There exist services that attempt to weed out these kind of calls. Not sure about their effectiveness though. I have noticed within the past year I've been getting way more scam calls than ever. Did call centers get a boost from lockdown bs?
Empirically, it seems landlines are getting deluged with scam calls while mobile providers seem to be doing a better job weeding them out with the new STIR/SHAKEN thing that got implemented.
When I converted my long time job to a permanent work from home one. I ported the office number to a cell phone. Prior to that, the number as a landline was getting all sorts of scam/telemarketer calls. Since the number became mobile, the number of scam calls has dropped by approximately 60% and some of those that still get through are being flagged with "Suspicious" or "Scam Call".
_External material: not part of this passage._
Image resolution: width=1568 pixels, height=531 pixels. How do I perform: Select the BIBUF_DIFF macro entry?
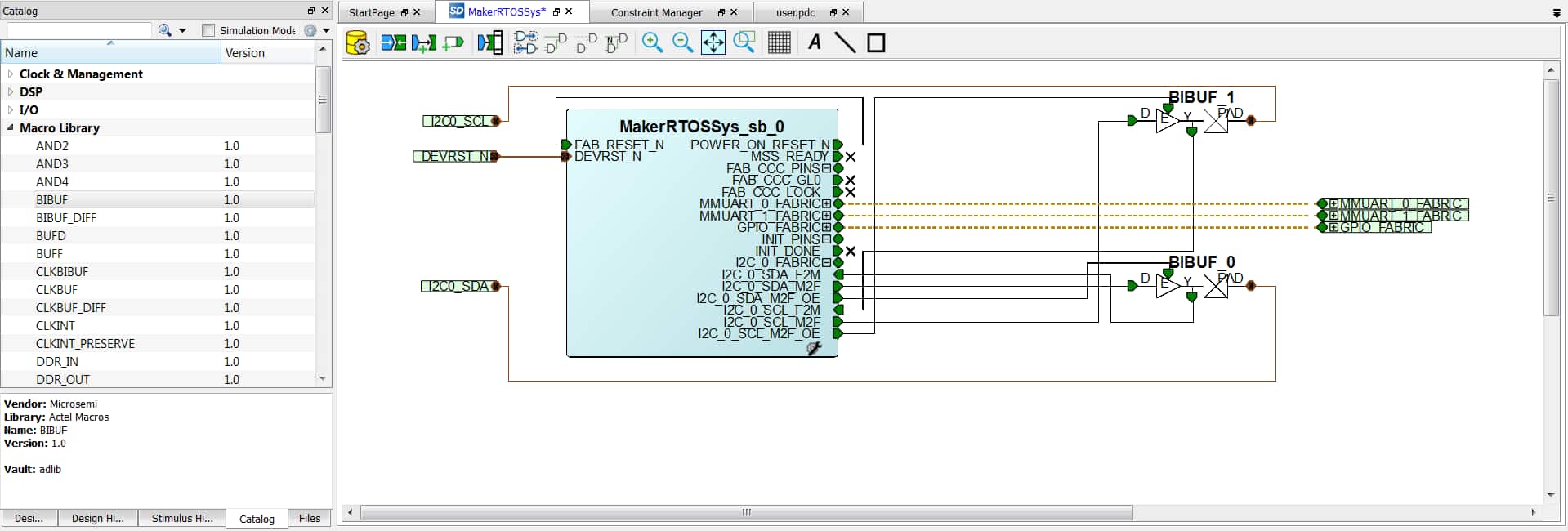[158, 217]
As a more direct answer to your question, I'd suspect that scammers are taking advantage of the fact more people are home now (out of work, working from home, etc.) that they've increased their efforts to contact and scam as many people as possible.
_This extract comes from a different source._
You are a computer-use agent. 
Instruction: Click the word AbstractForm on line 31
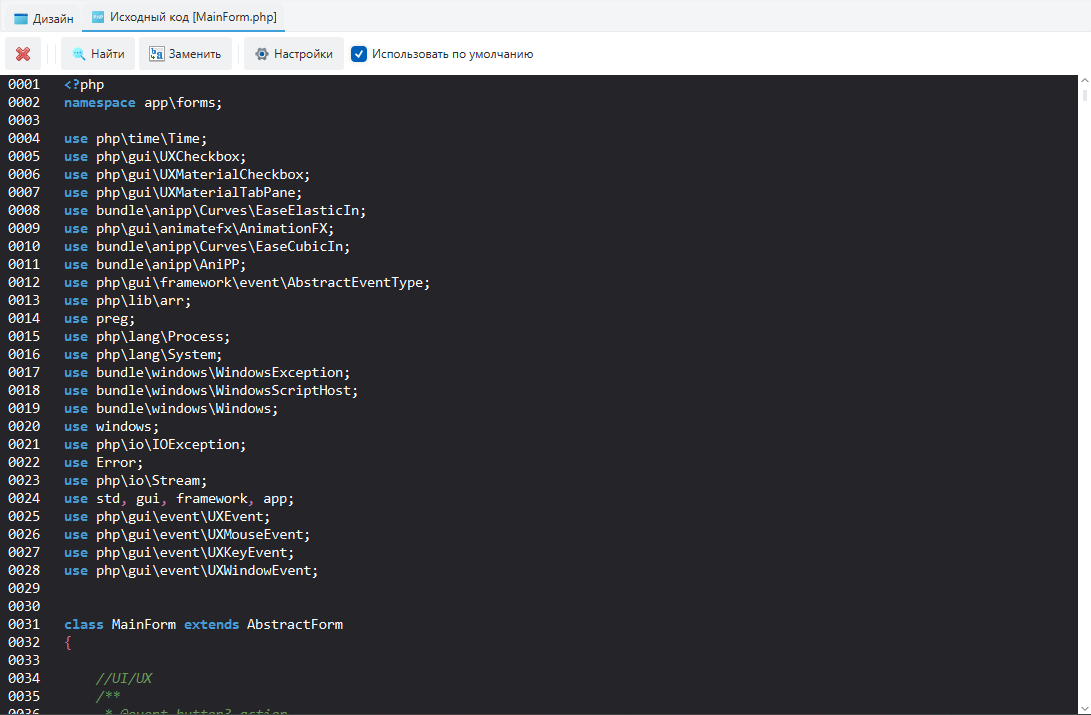point(295,623)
When I last upgraded my phone, I went about a week before remembering to shut off background data usage for all the apps. Everything was sucking down a ridiculous amount of data, even the fucking calculator.
The aforementioned porting to a cell phone resulted in the phone complaining when I turned off mobile data that had been switched on as default. I don't use the phone for video calls or mobile web browsing so I don't need to burn through my monthly data like it wished I would.
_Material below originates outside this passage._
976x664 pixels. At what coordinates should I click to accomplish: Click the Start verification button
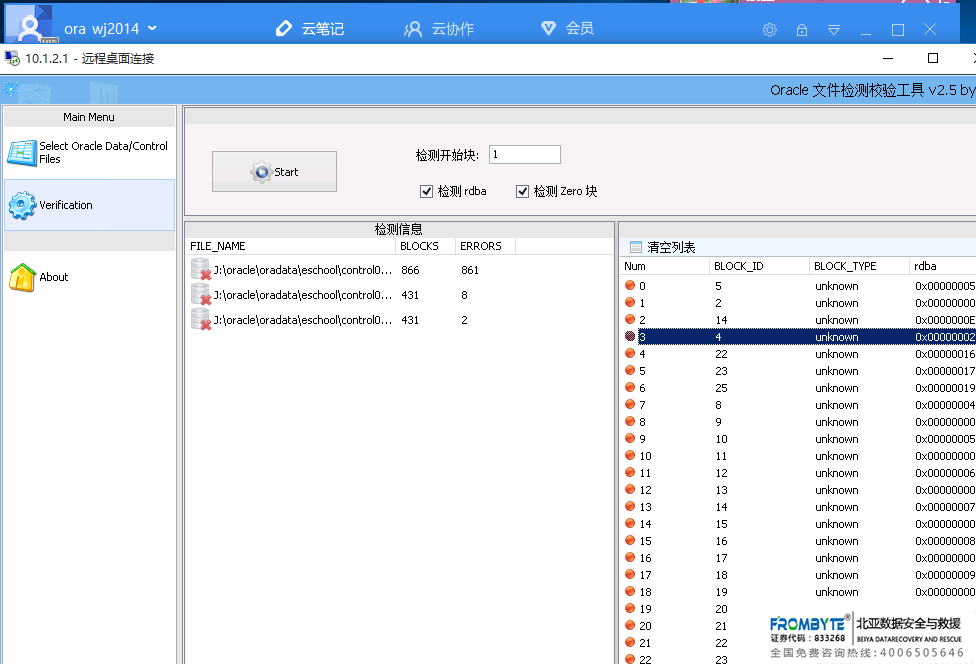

I know because I append postfixes (e.g. (actual account)+ebay) and the spam mails always contain them too. Makes such stuff easy to track and block without having to set up 9 proxies and 20 email addresses.
I do the same thing because it's easier to delete or /dev/null a compromised post-fix or forward-only alias and replace it than it is to delete an e-mail address and try to set up a new one.
In the US you have Micro Center as the exception to that, but in lucky there is 1 in my state, and even more lucky that its not that far away. Most states do not have one.
Agreed. I've had great experiences from the nearby Micro Center. It's a shame there aren't more of them, but I can understand why they might not want to overextend their market.
A trend I hate is the planned obsolescence with computers. My home office PC apparently isn't compatible with Windows 11 requirements, so I'd likely have to get a new one when the time comes that I'd have no choice but to upgrade. Even with utilities that help, it's still a pain to move data and essential applications from one computer to another and have to do it regularly.